┌──

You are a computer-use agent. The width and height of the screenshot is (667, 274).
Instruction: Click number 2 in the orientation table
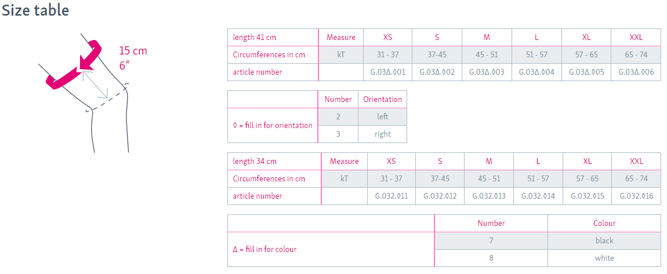tap(338, 116)
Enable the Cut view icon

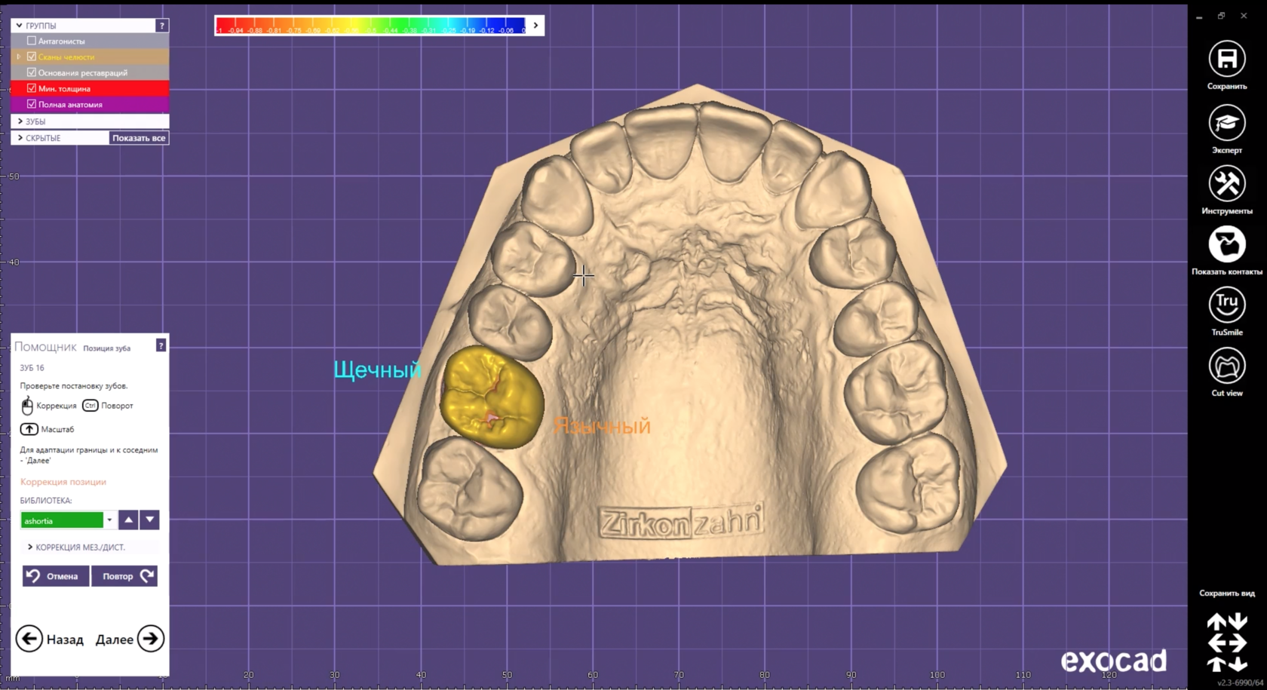coord(1226,366)

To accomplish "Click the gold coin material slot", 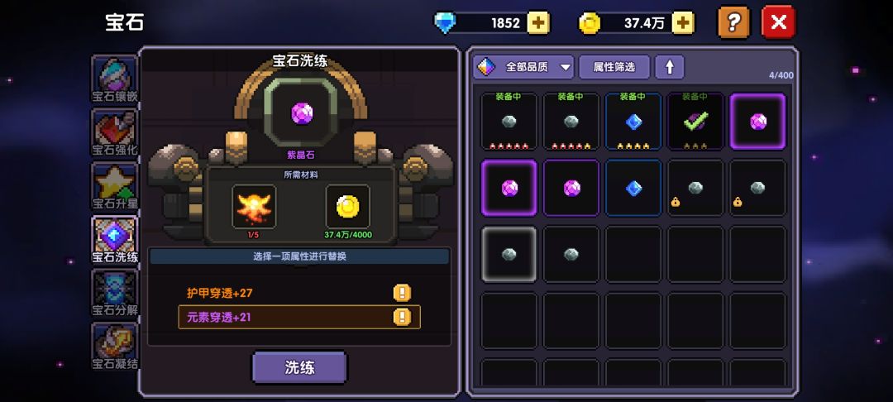I will pyautogui.click(x=347, y=206).

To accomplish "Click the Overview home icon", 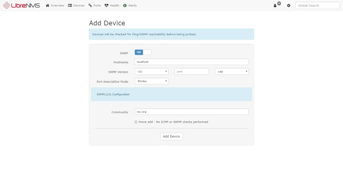I will coord(48,6).
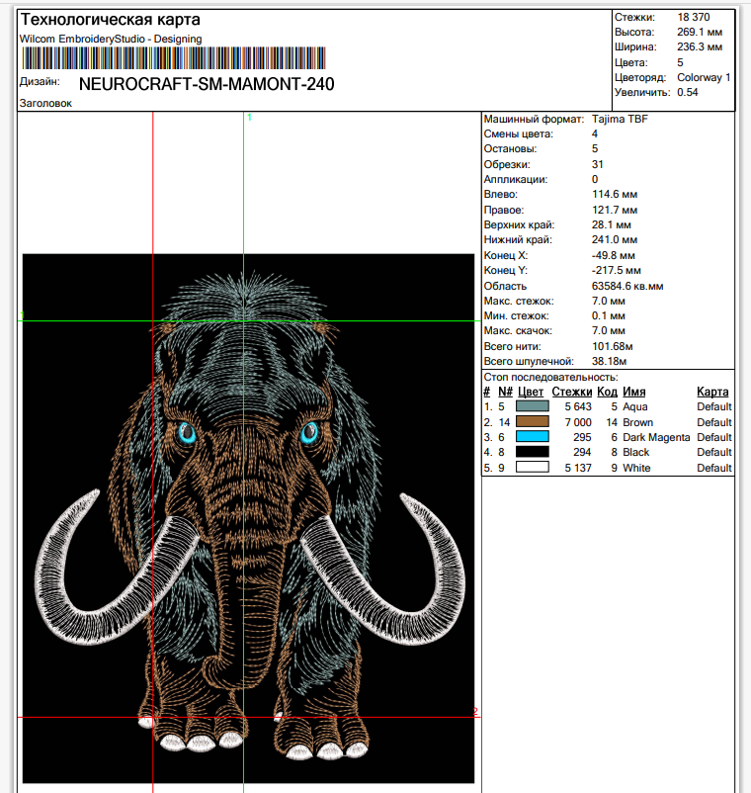Click the Aqua color swatch
Viewport: 751px width, 793px height.
tap(533, 406)
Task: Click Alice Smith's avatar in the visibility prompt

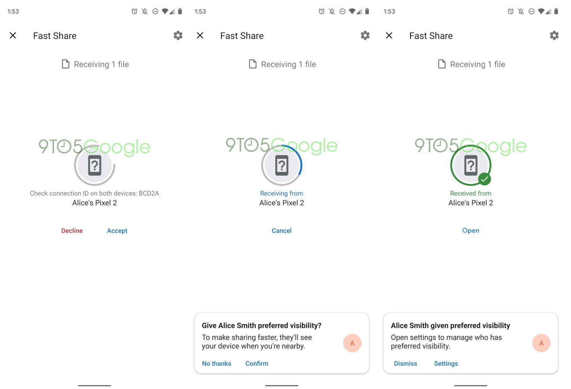Action: click(x=352, y=343)
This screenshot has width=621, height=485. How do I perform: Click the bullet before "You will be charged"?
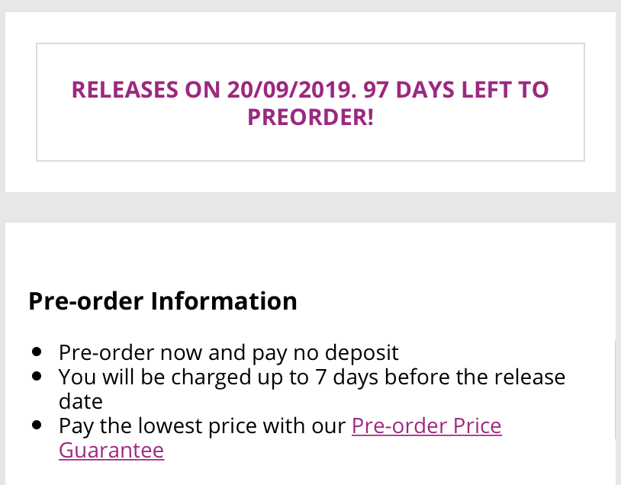(37, 377)
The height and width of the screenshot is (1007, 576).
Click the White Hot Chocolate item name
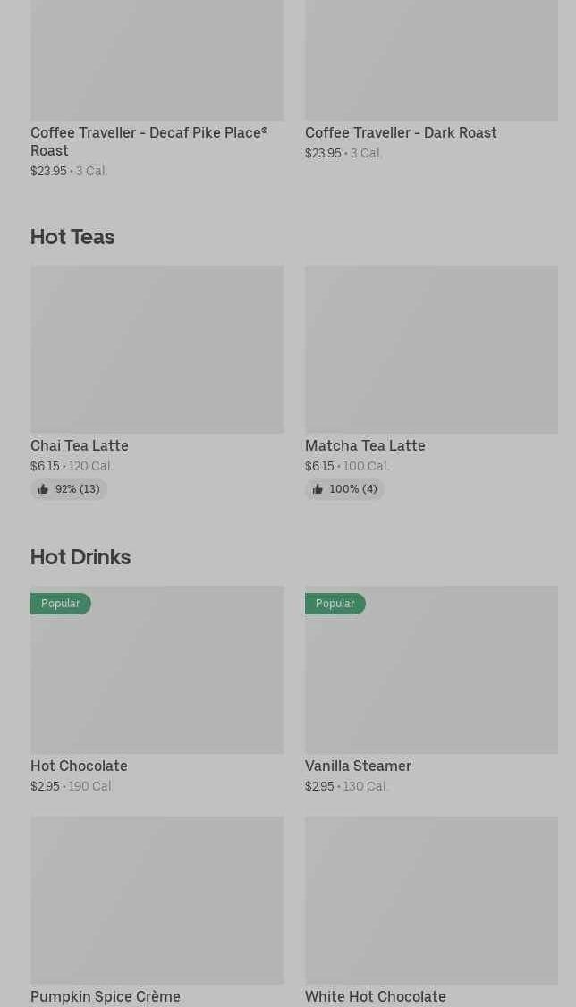pos(376,996)
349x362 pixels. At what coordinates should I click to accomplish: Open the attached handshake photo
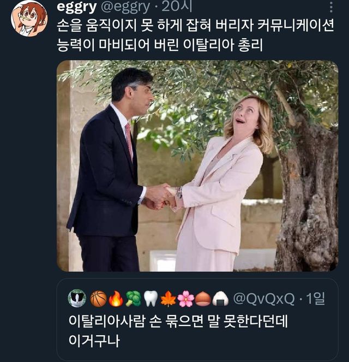point(197,166)
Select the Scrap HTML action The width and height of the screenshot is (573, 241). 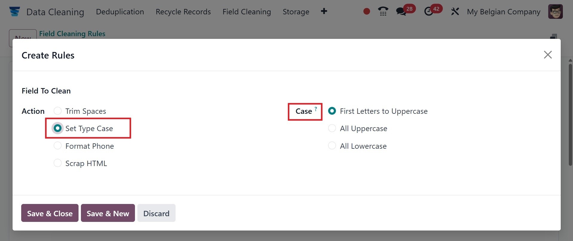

└──

Take the line that contains "The height and" as the first and the last line of the records as the end, and please quote those lines exactly, pictures omitted.

The height and width of the screenshot is (1007, 576).
Click the White Hot Chocolate item name
pos(376,996)
349x362 pixels. At what coordinates should I click to accomplish: Open the attached handshake photo
point(197,166)
Select the Scrap HTML action The width and height of the screenshot is (573, 241). 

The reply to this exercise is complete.